### PASSAGE

[AtCoder] Lucky 7 Battle
Assume the first N - 1 rounds have been played and we are left with a %7 value R. There are 2 cases depending on who plays the last round.
1. Aoki wants to get a final value of %7 != 0. Takahashi can only win if 10R % 7 == 0 AND (10R + S[N]) % 7 == 0, otherwise Aoki will play the option of %7 != 0.
2. Takahashi wants to get a final value of % 7 == 0. Takahashi can win if 10R % 7 == 0 OR (10R + S[N]) % 7 == 0.
Generalize this idea and do DP in reverse order.
This is also because to compute the new value of % 7 after an append to end operation at round i, we'll need the results from round i + 1.
Instead of tracking both players in the dp state, only track Takahashi to simplify.
dp[i][j]: if the takahashi can win after round i with j as the % 7 value.
initial state: dp[N][0] = true. (when the result is empty, it is equivalent to have a 0 value, 0 % 7 == 0)
state transition:
if Aoki plays the ith round, dp[i][j] = dp[i + 1][j * 10 % 7] && dp[i + 1][(j * 10 + d) % 7];
if Takahashi plays the ith round, dp[i][j] = dp[i + 1][j * 10 % 7] || dp[i + 1][(j * 10 + d) % 7];
final result: dp[0][0] = true means Takahashi wins otherwise Aoki wins.
//dp[i][j]: if the takahashi can win after round i with j as the % 7 value
dp = new boolean[n + 1][7];
dp[n][0] = true;
for(int i = n - 1; i >= 0; i--) {
int d = s[i] - '0';
if(x[i] == 'A') {
for(int j = 0; j < 7; j++) {
dp[i][j] = dp[i + 1][j * 10 % 7] && dp[i + 1][(j * 10 + d) % 7];
}
}
else {
for(int j = 0; j < 7; j++) {
dp[i][j] = dp[i + 1][j * 10 % 7] || dp[i + 1][(j * 10 + d) % 7];
}
}
}
out.println(dp[0][0] ? "Takahashi" : "Aoki");

######
### SUPPLIED DATA

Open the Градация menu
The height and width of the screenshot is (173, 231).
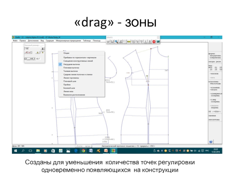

######

● **YOUR GOAL**: Transcribe, word for word, the portion of the Lucky 7 Battle write-up that begins with the words containing "[AtCoder] Lucky 7" and ends with "option of %7 != 0.". Draw only on the Lucky 7 Battle write-up and leave the material aside.

● **ANSWER TO THIS EXERCISE**:
[AtCoder] Lucky 7 Battle
Assume the first N - 1 rounds have been played and we are left with a %7 value R. There are 2 cases depending on who plays the last round.
1. Aoki wants to get a final value of %7 != 0. Takahashi can only win if 10R % 7 == 0 AND (10R + S[N]) % 7 == 0, otherwise Aoki will play the option of %7 != 0.